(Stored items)
··········
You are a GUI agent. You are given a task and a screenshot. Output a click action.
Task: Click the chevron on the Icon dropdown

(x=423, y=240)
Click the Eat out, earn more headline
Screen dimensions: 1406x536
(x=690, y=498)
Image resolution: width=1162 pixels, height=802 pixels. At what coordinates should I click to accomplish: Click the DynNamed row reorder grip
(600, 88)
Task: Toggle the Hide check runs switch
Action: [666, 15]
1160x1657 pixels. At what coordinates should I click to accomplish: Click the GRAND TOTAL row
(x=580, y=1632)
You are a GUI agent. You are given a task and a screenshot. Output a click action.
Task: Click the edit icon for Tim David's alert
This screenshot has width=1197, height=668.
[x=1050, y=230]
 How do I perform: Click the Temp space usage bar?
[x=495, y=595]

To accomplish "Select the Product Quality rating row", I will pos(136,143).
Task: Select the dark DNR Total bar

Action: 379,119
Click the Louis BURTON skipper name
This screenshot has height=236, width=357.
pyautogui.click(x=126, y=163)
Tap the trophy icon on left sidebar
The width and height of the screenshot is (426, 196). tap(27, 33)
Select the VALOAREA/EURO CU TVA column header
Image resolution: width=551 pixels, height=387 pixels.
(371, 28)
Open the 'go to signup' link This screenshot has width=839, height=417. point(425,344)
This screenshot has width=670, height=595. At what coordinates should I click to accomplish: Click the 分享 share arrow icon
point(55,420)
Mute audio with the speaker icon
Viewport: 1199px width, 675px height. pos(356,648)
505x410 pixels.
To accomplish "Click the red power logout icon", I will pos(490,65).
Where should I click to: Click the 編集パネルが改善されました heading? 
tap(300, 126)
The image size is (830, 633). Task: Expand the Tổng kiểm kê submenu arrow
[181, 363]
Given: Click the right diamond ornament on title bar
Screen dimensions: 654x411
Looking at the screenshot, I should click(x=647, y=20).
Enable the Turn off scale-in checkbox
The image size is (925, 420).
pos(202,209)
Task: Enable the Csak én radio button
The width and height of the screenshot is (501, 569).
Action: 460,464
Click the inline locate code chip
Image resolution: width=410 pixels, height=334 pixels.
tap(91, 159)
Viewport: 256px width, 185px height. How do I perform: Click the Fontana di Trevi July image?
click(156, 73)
··········
◆ **TASK BRIEF**: Only a number is wanted here: how many lines of the records above include the string "will"?

◆ **TASK OUTPUT**: 2